Al Qaeda man linked to attempts on President held

08 Aug, 2004

A senior al Qaeda operative who knew Osama bin Laden and was linked to assassination attempts on President Pervez Musharraf has been arrested in Dubai and handed over to Islamabad, intelligence sources said on Saturday.
Qari Saifullah Akhtar, a leader of Harkat-ul-Jihad-e-Islami, was arrested by authorities in Dubai on Friday after Pakistan had requested his detention, and handed over to Islamabad on Saturday.
The capture was the latest breakthrough in a broadening offensive against terrorist groups in Pakistan that has netted over 20 suspects in recent weeks including computer engineer Mohammad Naeem Noor Khan and top al Qaeda figure Ahmed Khalfan Ghailani.
One intelligence source said Khan e-mailed al Qaeda comrades while in custody as part of a sting by security agencies, but his name appeared in US newspapers, which may have compromised the operation, according to experts.
Intelligence services used information gleaned from a spate of high-profile arrests of al Qaeda members in recent weeks, including those of Khan and Ghailani, to track down Akhtar, described by a source as "an operational head of al Qaeda in Pakistan".

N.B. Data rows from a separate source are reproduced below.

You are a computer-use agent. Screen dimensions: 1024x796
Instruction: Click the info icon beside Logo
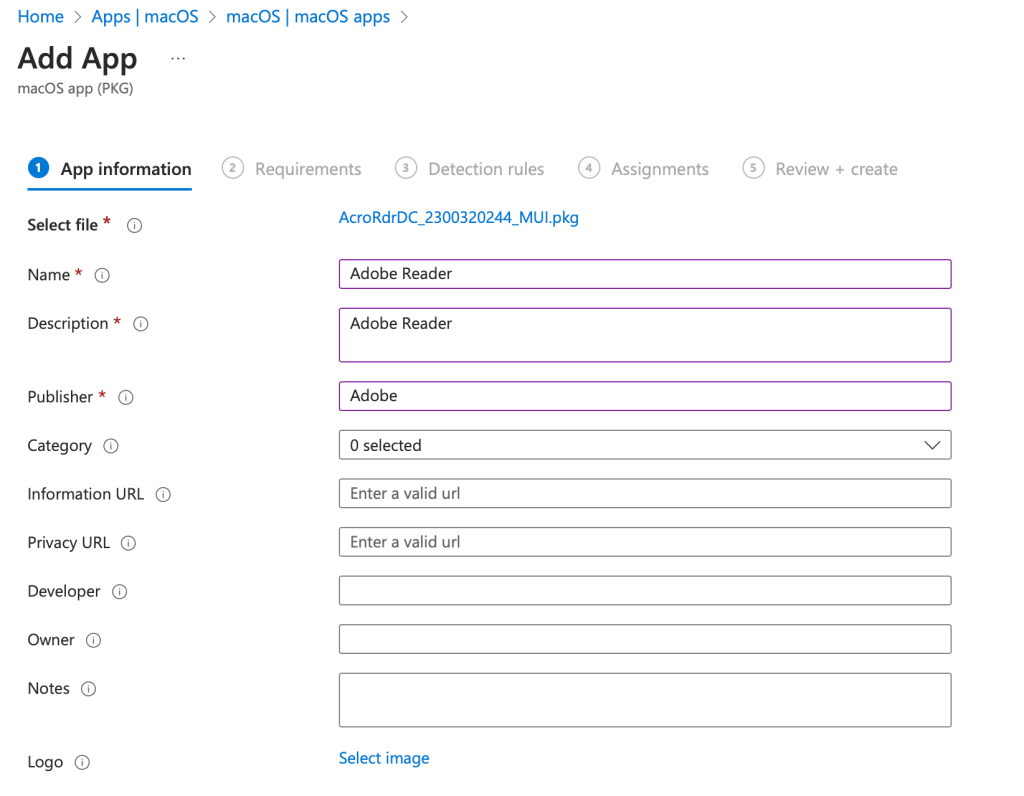[83, 763]
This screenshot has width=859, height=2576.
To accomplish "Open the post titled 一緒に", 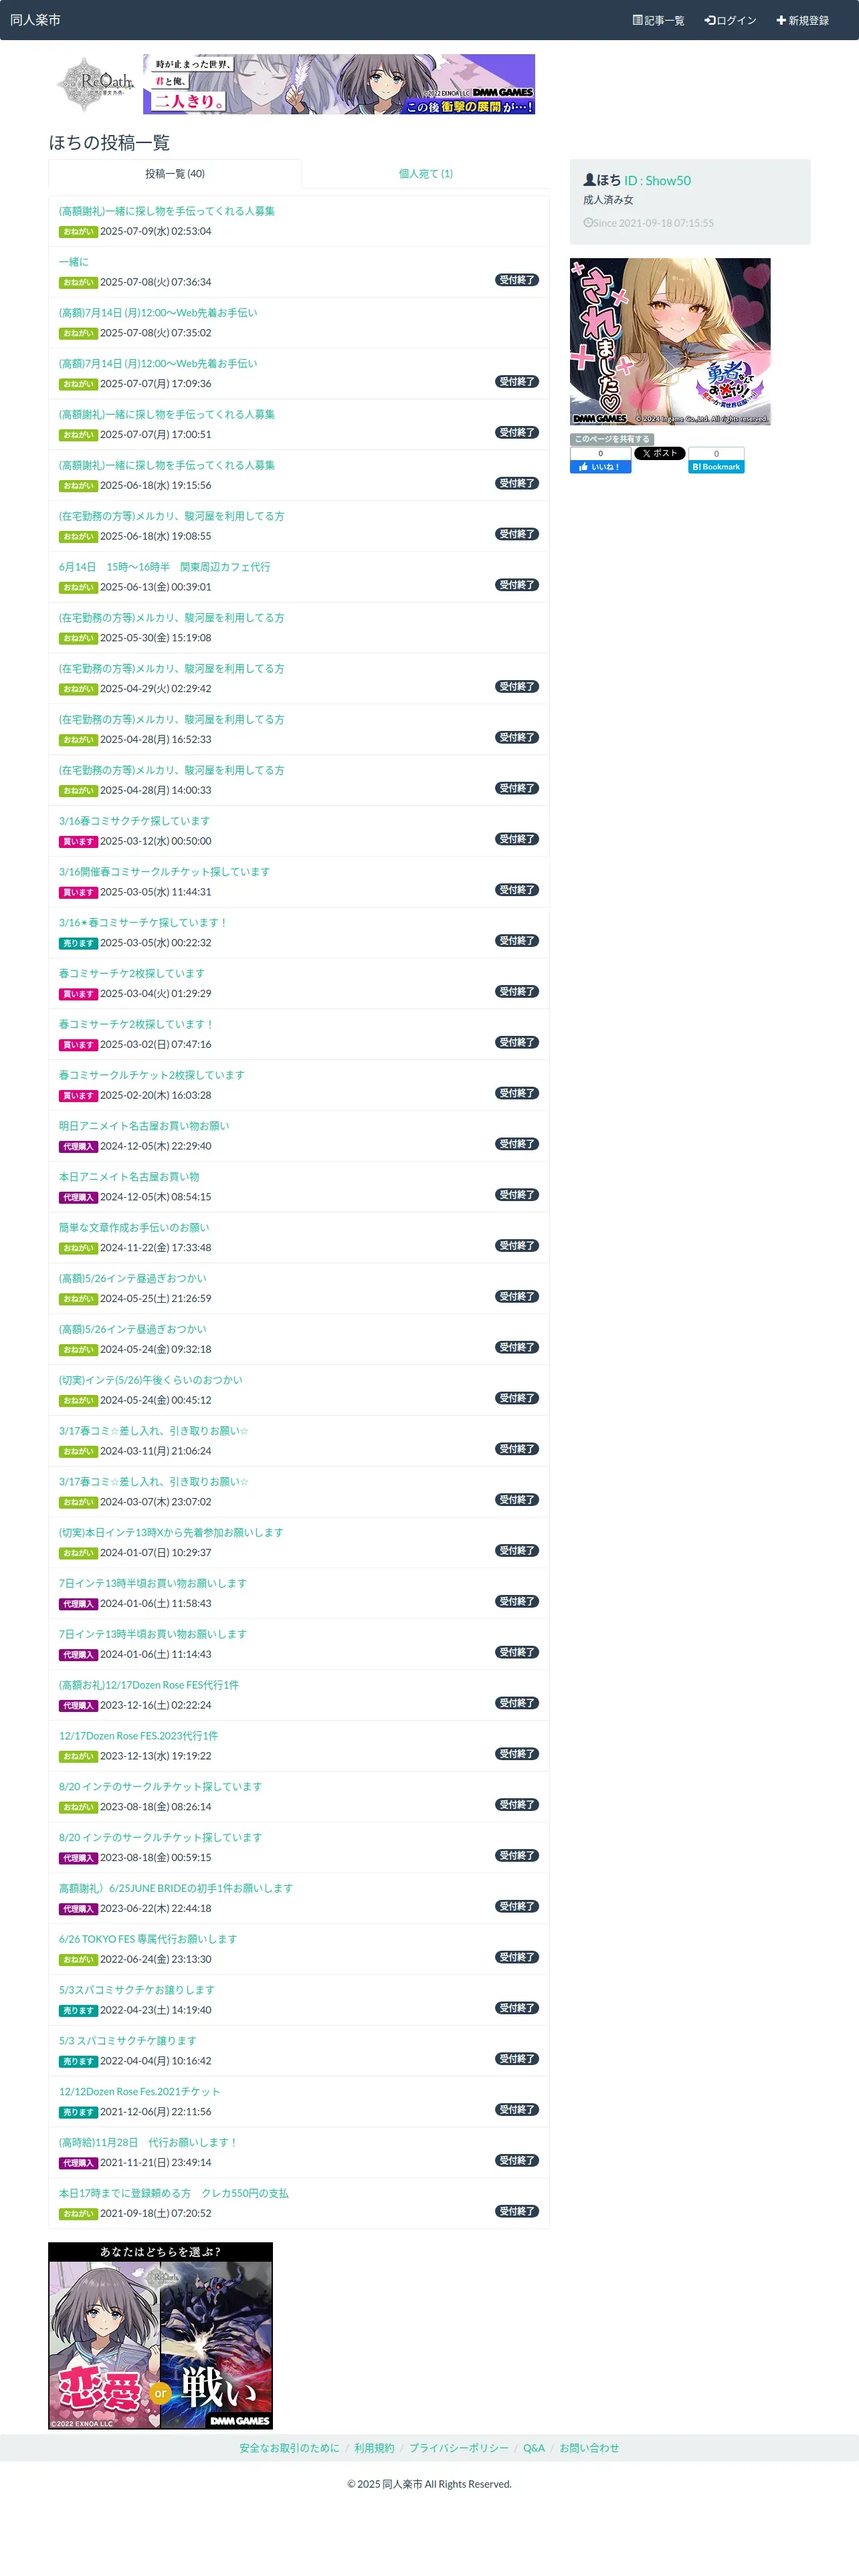I will (73, 262).
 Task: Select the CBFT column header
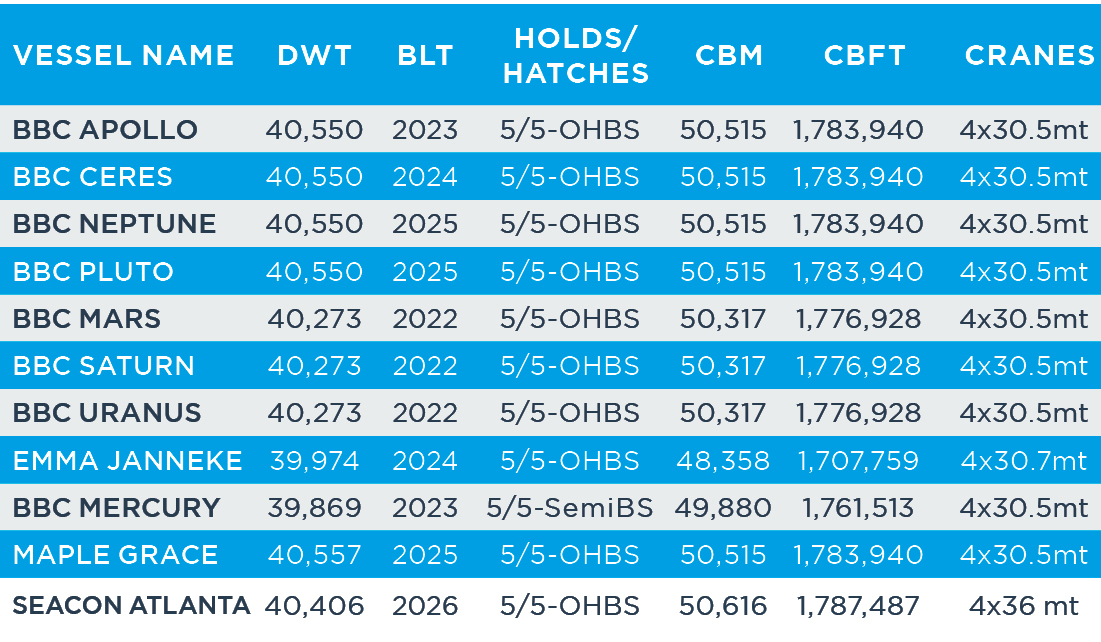(864, 55)
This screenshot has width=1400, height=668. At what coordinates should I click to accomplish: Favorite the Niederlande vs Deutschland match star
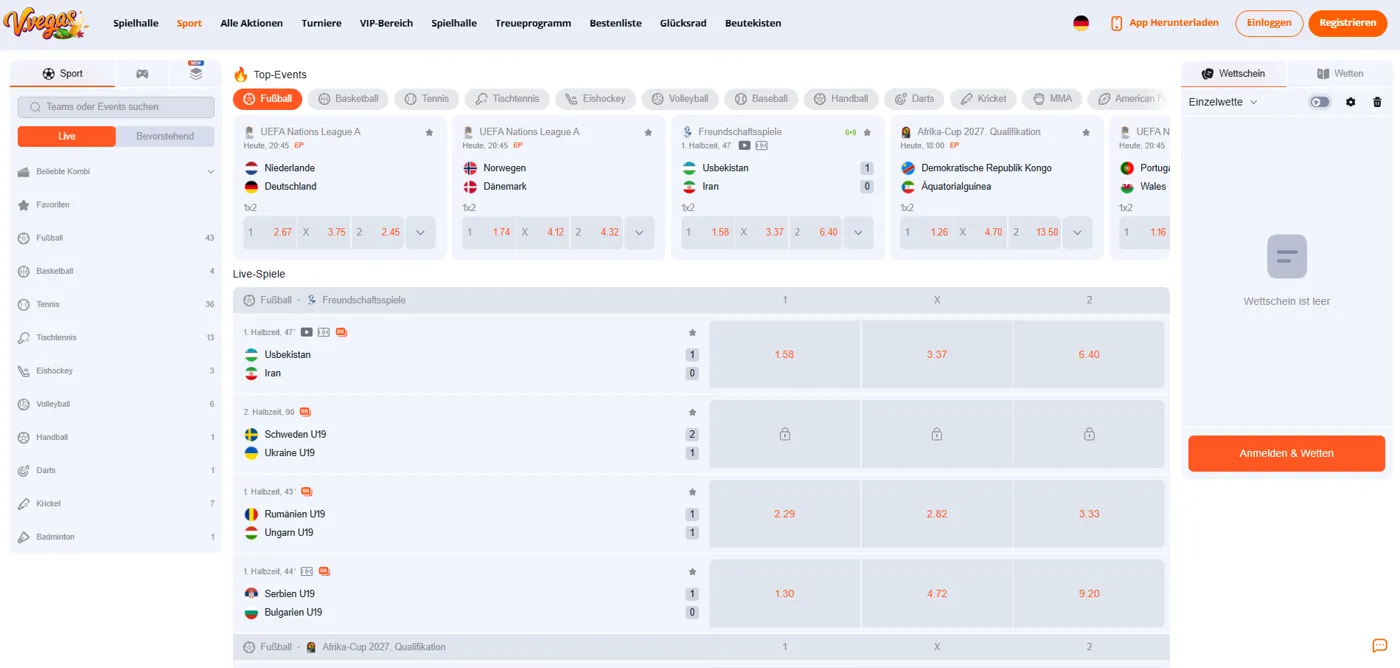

He was with al Qaeda chief Osama bin Laden and Taleban leader Mullah Mohammad Omar in Afghanistan at the time of the US-led war against the hard-line militia late in 2001 and fled first to Saudi Arabia and then to United Arab Emirates.
Akhtar is also allegedly linked to two assassination attempts on President Pervez Musharraf in December and a bid to kill Prime Minister-designate Shaukat Aziz in July.
In a separate development, sources said on Saturday that authorities had arrested Fazlur Rehman Khalil, head of the banned Harkat-ul-Mujahideen group.
His arrest will be seen as a warning to other leaders of banned religious outfits that have re-emerged under new names. Some are sectarian, but several have links to al Qaeda.
Ghailani had a multi-million-dollar bounty on his head for his alleged role in the 1998 East African US embassy bombings.
Information gleaned from Khan led to the arrest of 12 al Qaeda suspects in Britain earlier this week and the decision by the United States to put New York and Washington on high alert against possible al Qaeda attacks.
British newspapers said that among the 12 arrested was senior al Qaeda figure Abu Musa al-Hindi or Abu Eisa al-Hindi, and that he was believed to be plotting an attack on Heathrow airport.